▶ REQUEST:
Reproduce the records below with every "sidebar" swapped for "side panel", keeping all else unchanged.

-- Begin INFORMATION PROVIDED --

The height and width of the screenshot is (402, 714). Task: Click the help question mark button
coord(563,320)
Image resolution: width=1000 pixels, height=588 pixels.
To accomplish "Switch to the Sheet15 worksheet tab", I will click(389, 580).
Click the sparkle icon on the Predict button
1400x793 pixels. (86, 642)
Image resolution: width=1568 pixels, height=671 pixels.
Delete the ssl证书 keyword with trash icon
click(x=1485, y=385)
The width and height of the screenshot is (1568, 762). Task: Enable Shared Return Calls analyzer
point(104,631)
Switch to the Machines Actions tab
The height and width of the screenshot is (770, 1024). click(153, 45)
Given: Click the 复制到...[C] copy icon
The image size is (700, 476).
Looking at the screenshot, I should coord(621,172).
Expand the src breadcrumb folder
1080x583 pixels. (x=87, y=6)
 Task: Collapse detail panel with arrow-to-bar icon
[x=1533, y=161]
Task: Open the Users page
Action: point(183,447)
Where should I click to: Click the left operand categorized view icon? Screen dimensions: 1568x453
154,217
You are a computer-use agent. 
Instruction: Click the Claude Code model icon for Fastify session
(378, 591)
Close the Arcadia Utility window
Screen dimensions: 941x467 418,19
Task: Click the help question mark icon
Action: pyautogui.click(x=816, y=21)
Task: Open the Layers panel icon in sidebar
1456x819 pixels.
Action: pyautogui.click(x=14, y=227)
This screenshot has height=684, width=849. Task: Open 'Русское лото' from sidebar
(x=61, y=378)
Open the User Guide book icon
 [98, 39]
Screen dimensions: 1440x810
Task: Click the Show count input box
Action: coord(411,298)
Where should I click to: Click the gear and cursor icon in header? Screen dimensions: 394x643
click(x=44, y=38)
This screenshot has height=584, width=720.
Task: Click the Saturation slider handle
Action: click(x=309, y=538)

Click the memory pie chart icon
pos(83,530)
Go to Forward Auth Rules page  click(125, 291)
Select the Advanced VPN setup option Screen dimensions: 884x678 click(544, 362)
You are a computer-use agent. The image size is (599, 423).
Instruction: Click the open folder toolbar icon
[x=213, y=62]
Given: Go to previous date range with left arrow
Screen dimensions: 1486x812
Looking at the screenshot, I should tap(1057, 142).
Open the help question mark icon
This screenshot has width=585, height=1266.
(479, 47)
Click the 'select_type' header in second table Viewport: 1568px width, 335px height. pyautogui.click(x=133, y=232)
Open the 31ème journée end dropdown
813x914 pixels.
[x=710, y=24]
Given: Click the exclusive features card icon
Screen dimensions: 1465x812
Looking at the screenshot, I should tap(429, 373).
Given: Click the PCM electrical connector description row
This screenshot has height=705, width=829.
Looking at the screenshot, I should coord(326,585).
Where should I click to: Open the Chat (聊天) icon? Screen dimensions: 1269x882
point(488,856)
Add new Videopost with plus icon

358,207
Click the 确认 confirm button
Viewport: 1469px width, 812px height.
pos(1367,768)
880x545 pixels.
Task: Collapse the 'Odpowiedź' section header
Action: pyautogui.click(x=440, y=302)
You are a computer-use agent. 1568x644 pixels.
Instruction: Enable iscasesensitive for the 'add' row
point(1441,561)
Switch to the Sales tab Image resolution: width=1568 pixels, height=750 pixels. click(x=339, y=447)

-- End INFORMATION PROVIDED --

▶ EXERCISE SOLUTION:
The height and width of the screenshot is (402, 714). Task: Click the help question mark button
coord(563,320)
Image resolution: width=1000 pixels, height=588 pixels.
To accomplish "Switch to the Sheet15 worksheet tab", I will click(389, 580).
Click the sparkle icon on the Predict button
1400x793 pixels. (86, 642)
Image resolution: width=1568 pixels, height=671 pixels.
Delete the ssl证书 keyword with trash icon
click(x=1485, y=385)
The width and height of the screenshot is (1568, 762). Task: Enable Shared Return Calls analyzer
point(104,631)
Switch to the Machines Actions tab
The height and width of the screenshot is (770, 1024). click(153, 45)
Given: Click the 复制到...[C] copy icon
The image size is (700, 476).
Looking at the screenshot, I should coord(621,172).
Expand the src breadcrumb folder
1080x583 pixels. (x=87, y=6)
 Task: Collapse detail panel with arrow-to-bar icon
[x=1533, y=161]
Task: Open the Users page
Action: point(183,447)
Where should I click to: Click the left operand categorized view icon? Screen dimensions: 1568x453
154,217
You are a computer-use agent. 
Instruction: Click the Claude Code model icon for Fastify session
(378, 591)
Close the Arcadia Utility window
Screen dimensions: 941x467 418,19
Task: Click the help question mark icon
Action: pyautogui.click(x=816, y=21)
Task: Open the Layers panel icon in side panel
1456x819 pixels.
Action: pyautogui.click(x=14, y=227)
This screenshot has height=684, width=849. Task: Open 'Русское лото' from side panel
(x=61, y=378)
Open the User Guide book icon
 [98, 39]
Screen dimensions: 1440x810
Task: Click the Show count input box
Action: coord(411,298)
Where should I click to: Click the gear and cursor icon in header? Screen dimensions: 394x643
click(x=44, y=38)
This screenshot has height=584, width=720.
Task: Click the Saturation slider handle
Action: click(x=309, y=538)

Click the memory pie chart icon
pos(83,530)
Go to Forward Auth Rules page  click(125, 291)
Select the Advanced VPN setup option Screen dimensions: 884x678 click(544, 362)
You are a computer-use agent. The image size is (599, 423).
Instruction: Click the open folder toolbar icon
[x=213, y=62]
Given: Go to previous date range with left arrow
Screen dimensions: 1486x812
Looking at the screenshot, I should tap(1057, 142).
Open the help question mark icon
This screenshot has width=585, height=1266.
(479, 47)
Click the 'select_type' header in second table Viewport: 1568px width, 335px height. pyautogui.click(x=133, y=232)
Open the 31ème journée end dropdown
813x914 pixels.
[x=710, y=24]
Given: Click the exclusive features card icon
Screen dimensions: 1465x812
Looking at the screenshot, I should tap(429, 373).
Given: Click the PCM electrical connector description row
This screenshot has height=705, width=829.
Looking at the screenshot, I should coord(326,585).
Where should I click to: Open the Chat (聊天) icon? Screen dimensions: 1269x882
point(488,856)
Add new Videopost with plus icon

358,207
Click the 确认 confirm button
Viewport: 1469px width, 812px height.
pos(1367,768)
880x545 pixels.
Task: Collapse the 'Odpowiedź' section header
Action: pyautogui.click(x=440, y=302)
You are a computer-use agent. 1568x644 pixels.
Instruction: Enable iscasesensitive for the 'add' row
point(1441,561)
Switch to the Sales tab Image resolution: width=1568 pixels, height=750 pixels. click(x=339, y=447)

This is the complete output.